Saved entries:
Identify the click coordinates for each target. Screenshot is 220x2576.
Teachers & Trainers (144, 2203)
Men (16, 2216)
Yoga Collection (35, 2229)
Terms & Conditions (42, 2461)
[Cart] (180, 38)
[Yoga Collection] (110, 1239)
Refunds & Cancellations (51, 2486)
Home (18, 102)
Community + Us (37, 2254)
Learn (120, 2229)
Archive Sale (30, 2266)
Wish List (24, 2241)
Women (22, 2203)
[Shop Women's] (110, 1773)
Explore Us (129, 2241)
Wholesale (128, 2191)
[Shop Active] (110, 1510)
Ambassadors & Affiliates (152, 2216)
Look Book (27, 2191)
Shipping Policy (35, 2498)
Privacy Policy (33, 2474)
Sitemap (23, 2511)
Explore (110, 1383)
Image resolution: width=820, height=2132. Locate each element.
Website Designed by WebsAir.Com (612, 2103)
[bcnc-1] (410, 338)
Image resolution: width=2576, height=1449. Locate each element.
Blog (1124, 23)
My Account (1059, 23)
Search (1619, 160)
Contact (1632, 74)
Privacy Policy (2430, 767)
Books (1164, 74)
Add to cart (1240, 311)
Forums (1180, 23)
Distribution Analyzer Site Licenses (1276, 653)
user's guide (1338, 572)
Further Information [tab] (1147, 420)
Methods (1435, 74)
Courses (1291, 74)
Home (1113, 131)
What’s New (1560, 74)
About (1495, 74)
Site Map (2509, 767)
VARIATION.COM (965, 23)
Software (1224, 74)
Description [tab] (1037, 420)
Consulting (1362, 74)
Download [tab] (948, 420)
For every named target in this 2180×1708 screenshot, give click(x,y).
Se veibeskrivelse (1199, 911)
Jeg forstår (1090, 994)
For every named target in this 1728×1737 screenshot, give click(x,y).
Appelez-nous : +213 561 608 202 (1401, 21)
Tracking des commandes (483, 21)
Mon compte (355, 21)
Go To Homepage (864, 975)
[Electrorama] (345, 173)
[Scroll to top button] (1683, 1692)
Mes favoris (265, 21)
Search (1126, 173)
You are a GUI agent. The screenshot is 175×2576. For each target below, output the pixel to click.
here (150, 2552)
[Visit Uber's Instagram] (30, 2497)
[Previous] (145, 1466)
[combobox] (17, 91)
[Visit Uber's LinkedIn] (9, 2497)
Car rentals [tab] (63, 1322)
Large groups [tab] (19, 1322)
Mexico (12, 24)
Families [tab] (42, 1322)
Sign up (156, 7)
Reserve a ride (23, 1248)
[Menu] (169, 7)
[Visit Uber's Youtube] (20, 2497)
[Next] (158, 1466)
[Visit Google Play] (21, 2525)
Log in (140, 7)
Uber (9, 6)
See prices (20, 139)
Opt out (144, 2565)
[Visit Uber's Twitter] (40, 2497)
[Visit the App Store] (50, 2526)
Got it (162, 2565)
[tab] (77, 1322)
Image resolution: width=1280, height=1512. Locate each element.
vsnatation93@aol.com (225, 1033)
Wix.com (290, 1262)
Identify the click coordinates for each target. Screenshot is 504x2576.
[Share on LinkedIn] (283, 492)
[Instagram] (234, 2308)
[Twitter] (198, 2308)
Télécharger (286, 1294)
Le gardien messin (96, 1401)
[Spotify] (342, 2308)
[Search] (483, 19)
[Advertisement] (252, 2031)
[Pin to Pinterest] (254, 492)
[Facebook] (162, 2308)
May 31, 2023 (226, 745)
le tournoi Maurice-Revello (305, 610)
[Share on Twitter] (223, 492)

(What to do) Could you restate word for word the lines above from the one containing "For every named target in this 1728×1737" through the one containing "[Visit Uber's Youtube] (20, 2497)", both included, and nothing else?

(Response)
For every named target in this 1728×1737 screenshot, give click(x,y).
Appelez-nous : +213 561 608 202 (1401, 21)
Tracking des commandes (483, 21)
Mon compte (355, 21)
Go To Homepage (864, 975)
[Electrorama] (345, 173)
[Scroll to top button] (1683, 1692)
Mes favoris (265, 21)
Search (1126, 173)
You are a GUI agent. The screenshot is 175×2576. For each target below, output the pixel to click.
here (150, 2552)
[Visit Uber's Instagram] (30, 2497)
[Previous] (145, 1466)
[combobox] (17, 91)
[Visit Uber's LinkedIn] (9, 2497)
Car rentals [tab] (63, 1322)
Large groups [tab] (19, 1322)
Mexico (12, 24)
Families [tab] (42, 1322)
Sign up (156, 7)
Reserve a ride (23, 1248)
[Menu] (169, 7)
[Visit Uber's Youtube] (20, 2497)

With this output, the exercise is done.